Material provided START

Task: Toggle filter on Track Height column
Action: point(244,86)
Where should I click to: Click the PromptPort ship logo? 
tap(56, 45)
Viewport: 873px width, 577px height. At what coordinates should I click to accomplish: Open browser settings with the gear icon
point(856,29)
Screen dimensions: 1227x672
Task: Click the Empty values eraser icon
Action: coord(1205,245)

Material provided END
Material provided START

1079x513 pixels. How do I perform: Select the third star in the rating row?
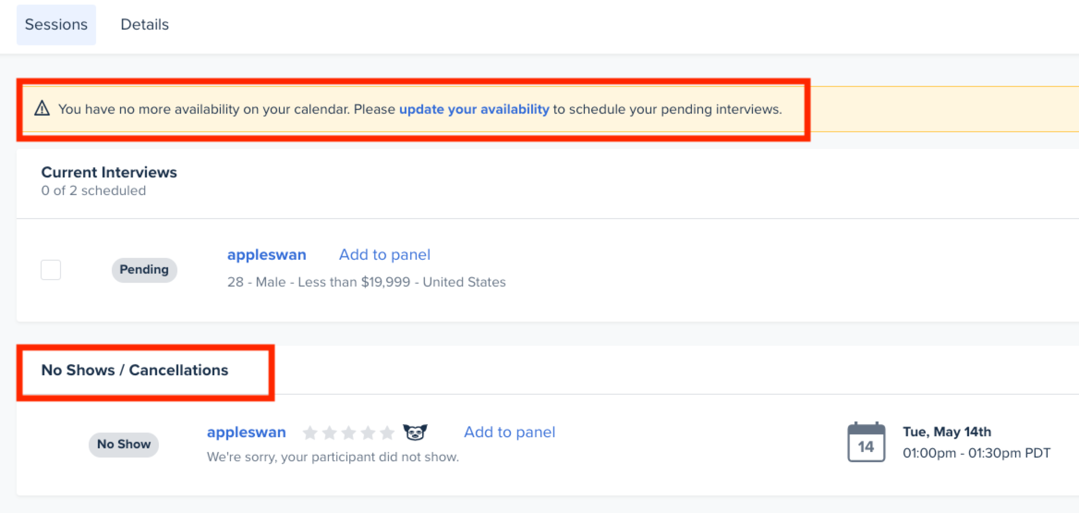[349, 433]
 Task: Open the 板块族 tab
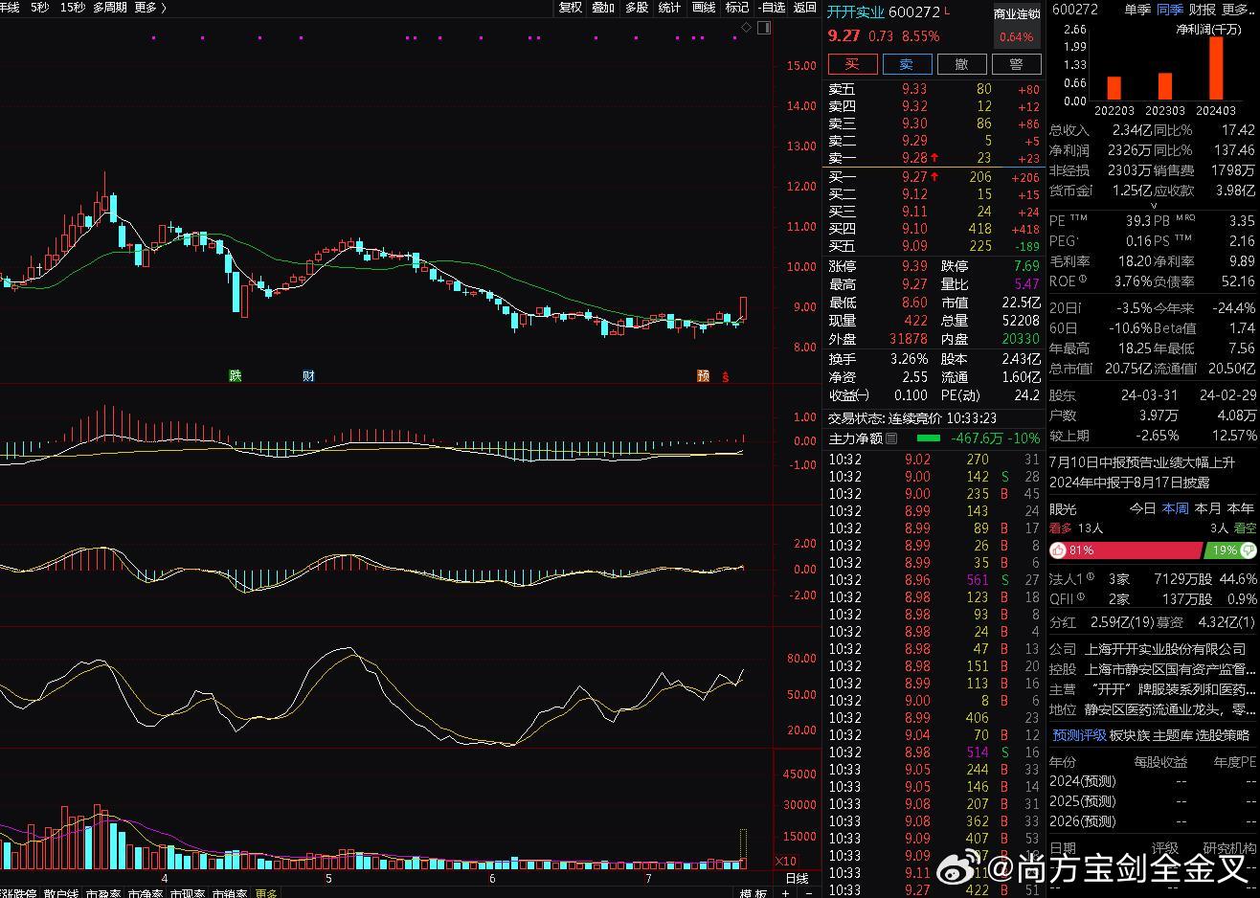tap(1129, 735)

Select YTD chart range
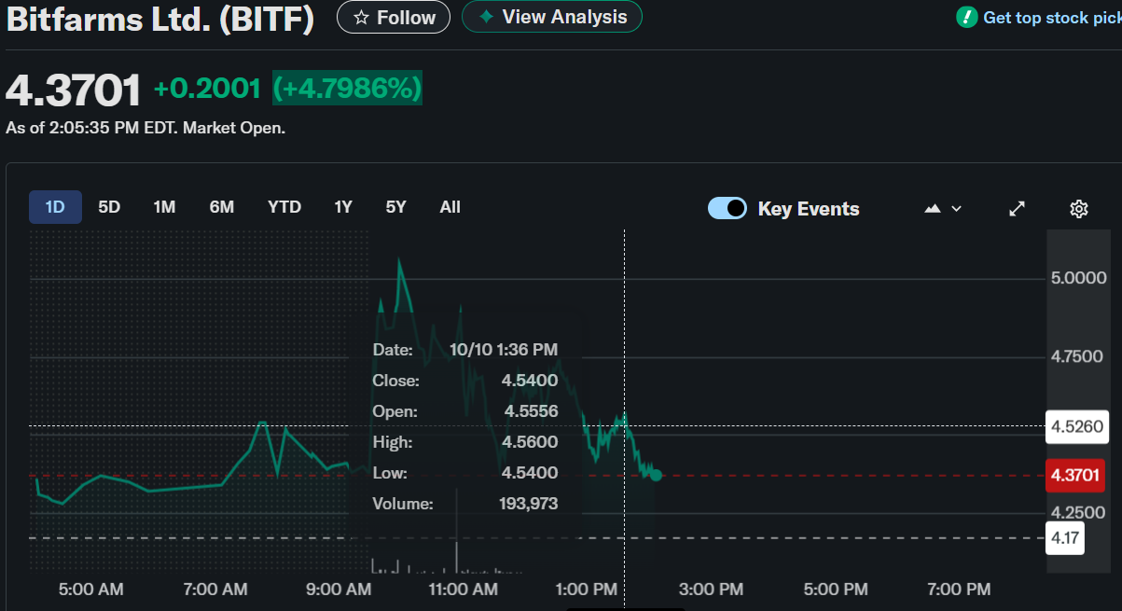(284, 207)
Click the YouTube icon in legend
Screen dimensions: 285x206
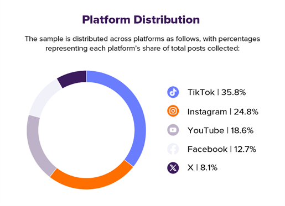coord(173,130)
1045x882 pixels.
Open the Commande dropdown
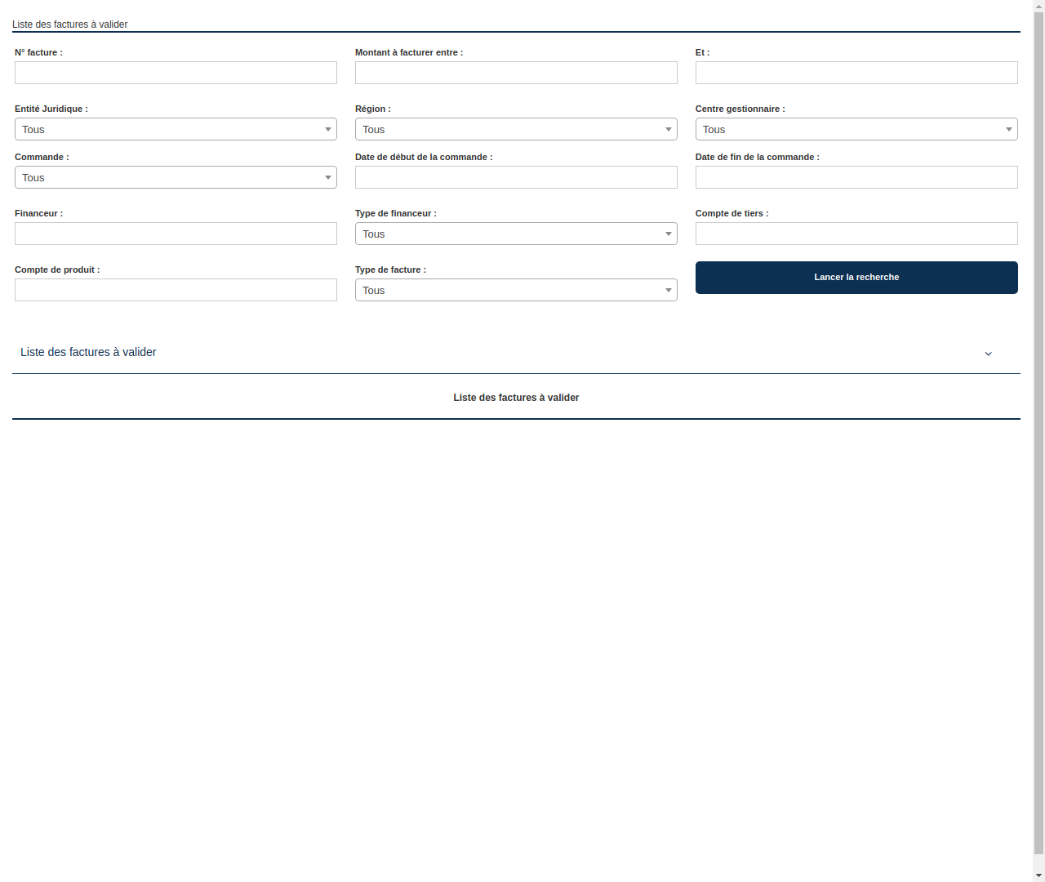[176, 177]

Material provided END
Material provided START

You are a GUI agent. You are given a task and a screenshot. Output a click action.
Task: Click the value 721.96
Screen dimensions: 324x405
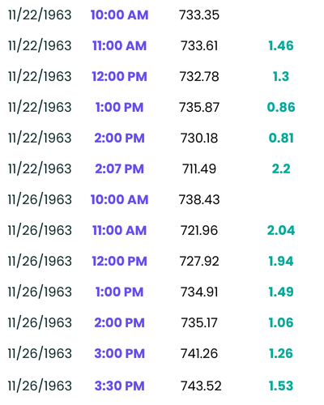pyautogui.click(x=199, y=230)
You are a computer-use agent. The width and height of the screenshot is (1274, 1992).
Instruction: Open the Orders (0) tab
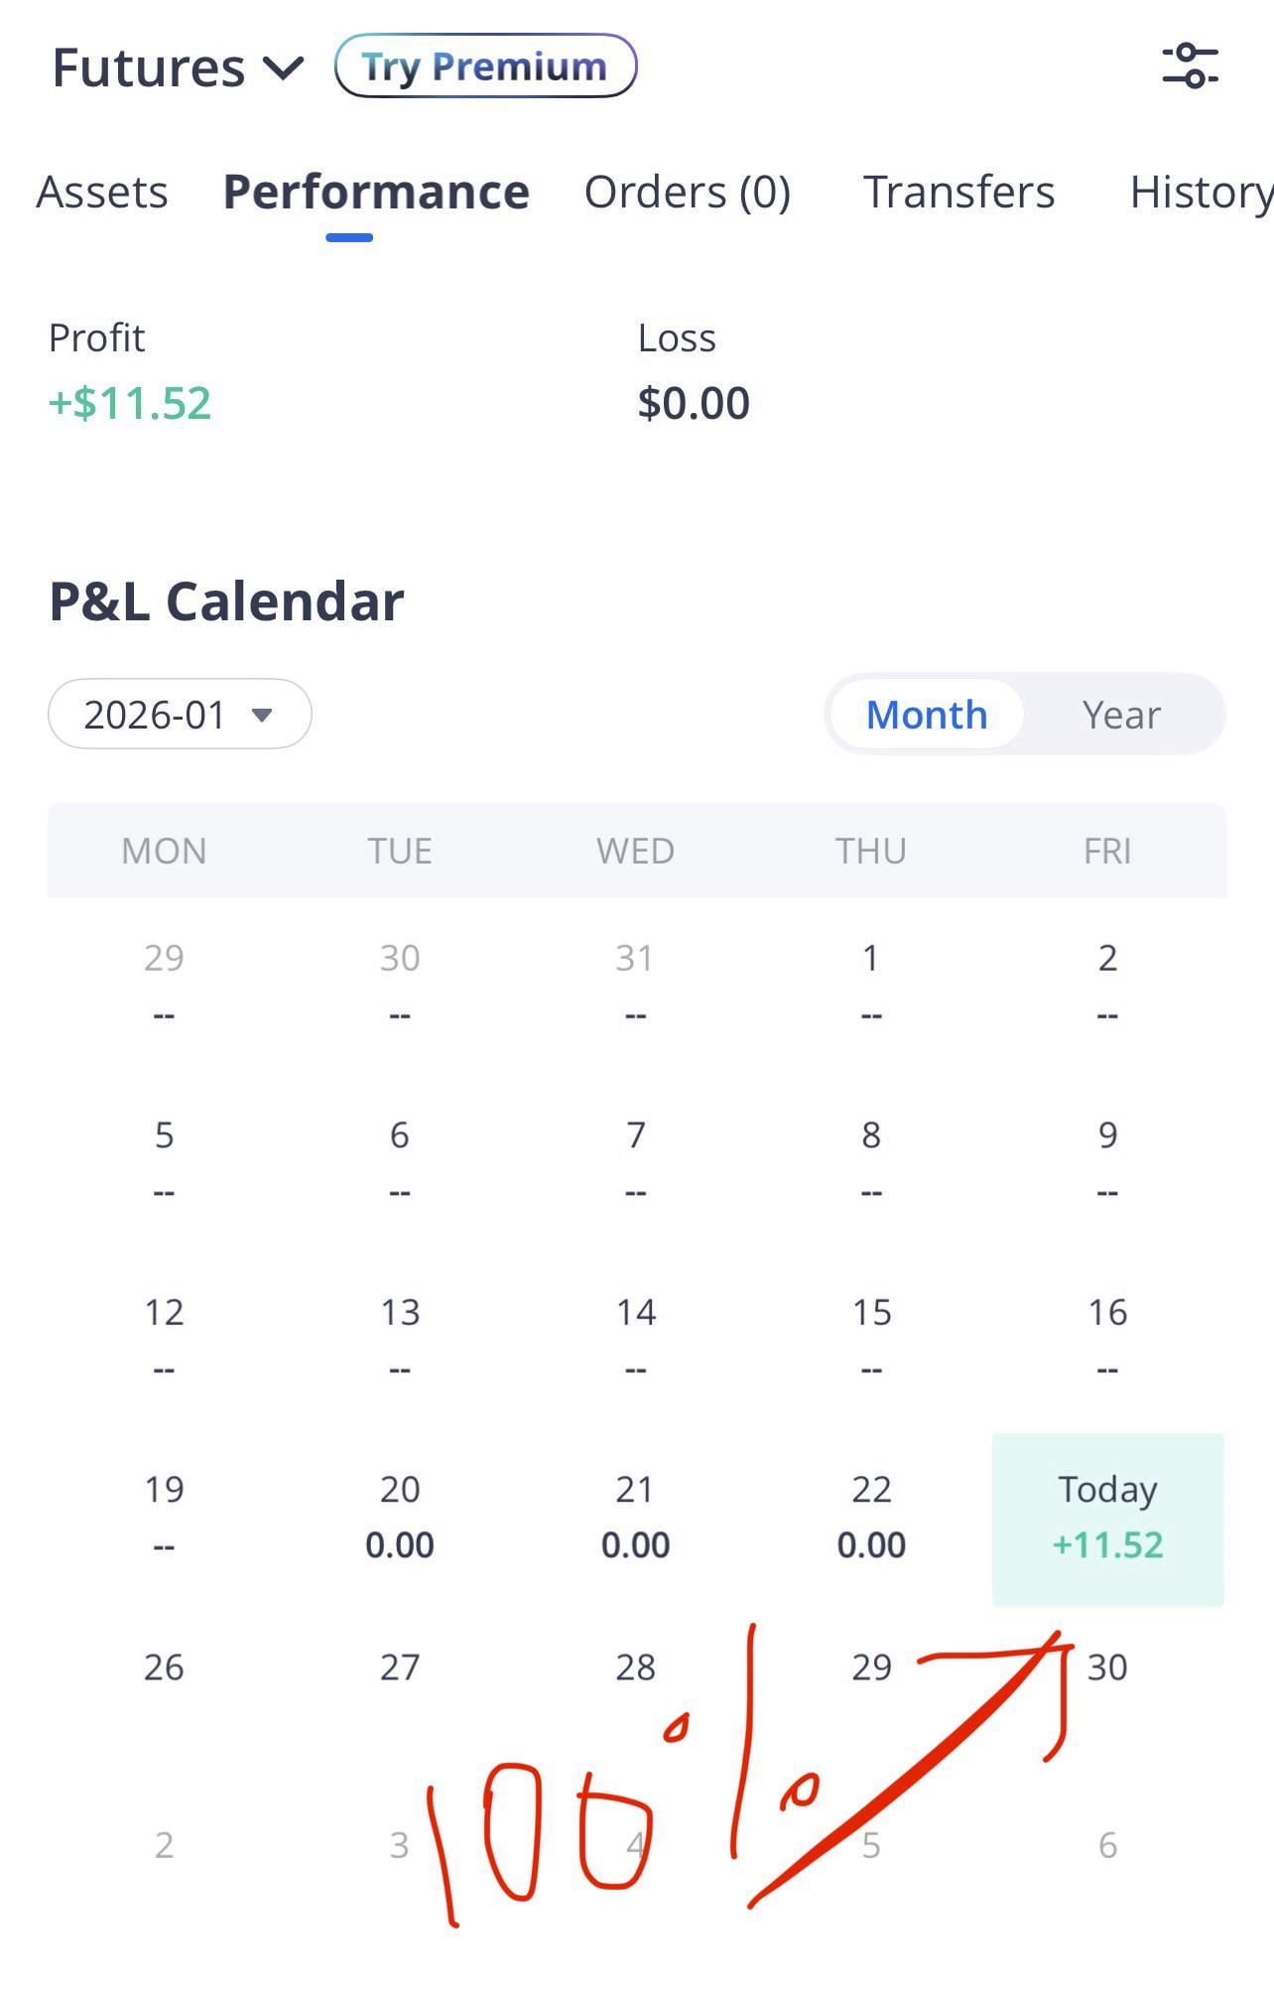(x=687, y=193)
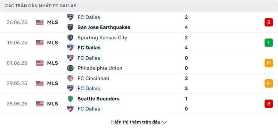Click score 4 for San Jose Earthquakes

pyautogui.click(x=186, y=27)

Material provided END

Exercise requirements: Scan the data for lines containing "agent" and copy all of them.

Your solution:
You are a GUI agent. You are given a task and a screenshot. Output a click action.
You are a computer-use agent. The width and height of the screenshot is (1274, 1992).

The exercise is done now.